A commercial hire purchase (CHP) works differently. In this arrangement, the finance company purchases the vehicle and hires it to your business over the agreed loan term. You pay regular hire charges (which are the repayments), and at the end of the term, once all payments have been made, ownership transfers to your business.

Unlike a chattel mortgage, you don't own the vehicle during the hire period — the finance company does. However, from a tax perspective, commercial hire purchase arrangements are still treated as if the business owns the asset for depreciation and interest deduction purposes.

The key tax difference is that with a CHP, you cannot claim the GST on the vehicle purchase price upfront. Instead, you claim the GST component of each regular hire payment progressively throughout the loan term. For businesses with strong GST refund positions, this can make the chattel mortgage more attractive.

Key Differences at a Glance

The most important differences between these two products come down to ownership, GST treatment, and reporting requirements. A chattel mortgage gives you ownership from day one and allows an upfront GST claim. A commercial hire purchase delays ownership until the end of the term and spreads the GST claim across payments. Both products allow interest and depreciation deductions for business use.

For most businesses registered for GST, the chattel mortgage tends to be more tax-efficient because of the upfront GST recovery. However, your specific accounting method (cash vs. accruals), business structure, and cash flow position can all influence which product is better for you.

Who Should Use a Chattel Mortgage?

A chattel mortgage is generally most suitable for:

  • Businesses registered for GST that want to claim the full GST upfront
  • Sole traders and companies using the vehicle primarily for business purposes (over 50%)
  • Business owners who want to use the vehicle as an asset on their balance sheet from day one
  • Businesses that want flexible repayment structures with optional balloon payments

Who Should Use a Commercial Hire Purchase?

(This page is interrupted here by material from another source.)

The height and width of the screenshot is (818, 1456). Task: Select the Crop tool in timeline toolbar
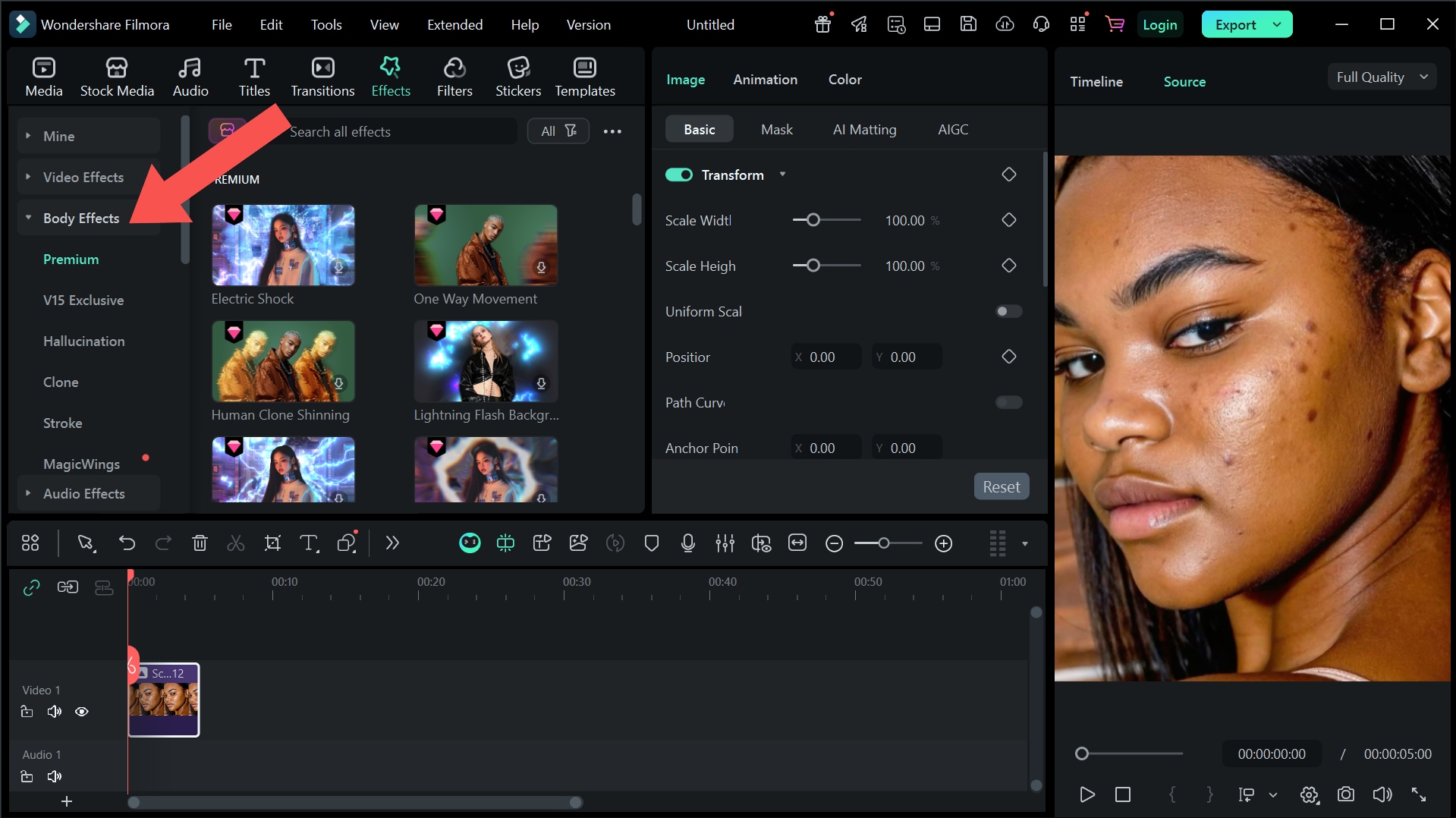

Commercial hire purchase may be more appropriate for:

  • Businesses that prefer off-balance sheet treatment of the asset (though accounting standards changes have affected this)
  • Businesses that do not want to take on GST-inclusive repayments from the outset
  • Some partnerships or trust structures where immediate ownership creates complications

Low Documentation Business Car Loans

If your business is relatively new or you're self-employed and don't have two years of financials available, you may still be able to access a chattel mortgage or commercial hire purchase through a low-documentation (low-doc) loan. Journey Finance works with lenders who offer low-doc business finance products, typically requiring only an ABN, a self-declaration of income, and bank statements in lieu of tax returns.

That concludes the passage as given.